Ingenico has been working with payment security company Fraugster to improve upon the acceptance rate of payments and also deal with the issue of chargebacks.
Zhang mentioned that the AI engine doesn’t rely on pre-defined models. Rather it evaluates every transaction in isolation. Such systems for managing fraud only get better with the passage of time as the primary data pool gets updated by every new transaction that is processed and eventually contributes in understanding payment processes.
One of the core strengths of Fraugster’s engine is to detect anomalous behaviour of a visitor on a travel merchant’s platform.
Accordingly, the engine also approves transactions that seemingly looks fraudulent but in reality isn’t. For e. g., if a legitimate Chinese shopper, who is in enjoying a holiday in Britain, and intends to buy a flight ticket or a bag from a merchant based in France, the Fraugster engine would ensure that the transaction doesn’t get declined. One fraudulent transaction in the same situation could mean a rule (i. e. the traditional way of managing fraud) that wouldn’t have let this transaction go through. But that’s where the efficacy of machine learning comes in. Also, the artificial intelligence-powered Fraugster solution’s algorithm shares a score, one that offers fraud managers working with airlines or hotels or any travel merchant reasoning to understand why a transaction was blocked. In case there is a dubious email id associated with a transaction, how this email id raised apprehension and indicated that the person behind the transaction was a fraudster?

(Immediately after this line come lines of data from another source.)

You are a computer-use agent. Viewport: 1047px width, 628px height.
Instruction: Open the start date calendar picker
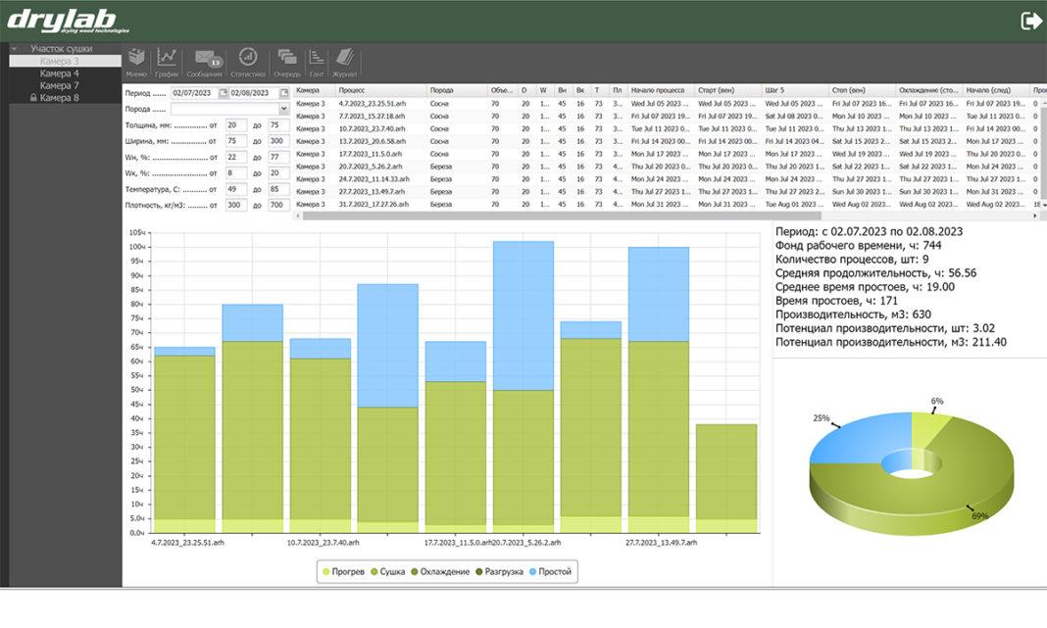(223, 93)
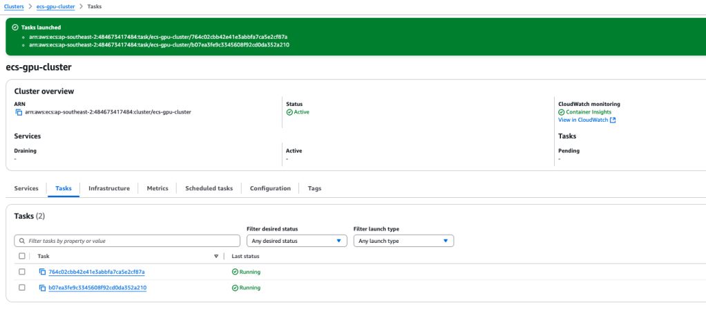Go to the Services tab
Viewport: 706px width, 310px height.
(x=26, y=188)
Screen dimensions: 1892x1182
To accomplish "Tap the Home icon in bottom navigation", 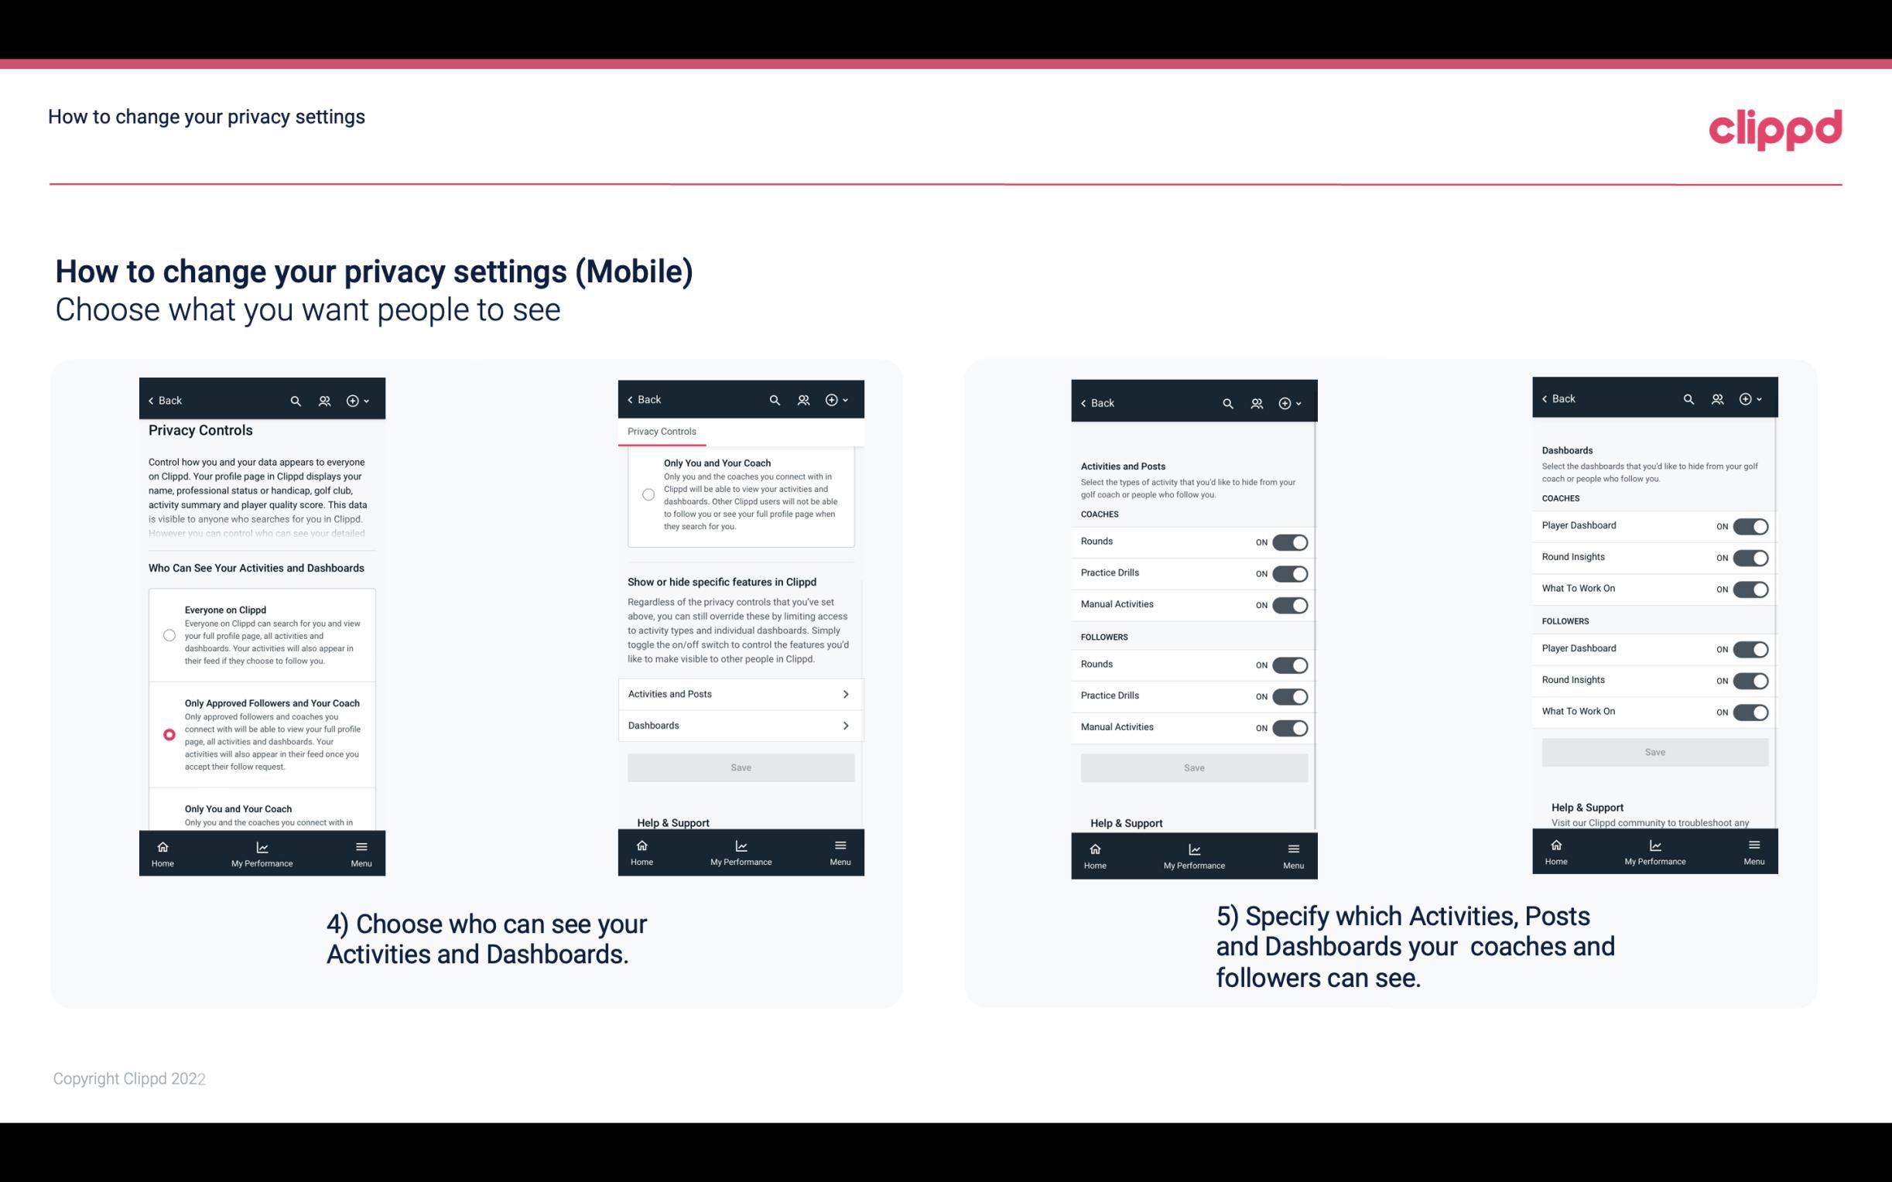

Overall, the focus in relying on live data garnered from an airline or an OTA’s website, where the system trains itself with each incoming transactions to identify fraud patterns instead. Fraugster has stated that its technology augments every payment transaction with over 2,500 additional data points to understand a buyer’s behaviour. That’s how the real-time context of a purchase is comprehended. The engine’s in-memory database processes data-points in milliseconds for a real-time decision.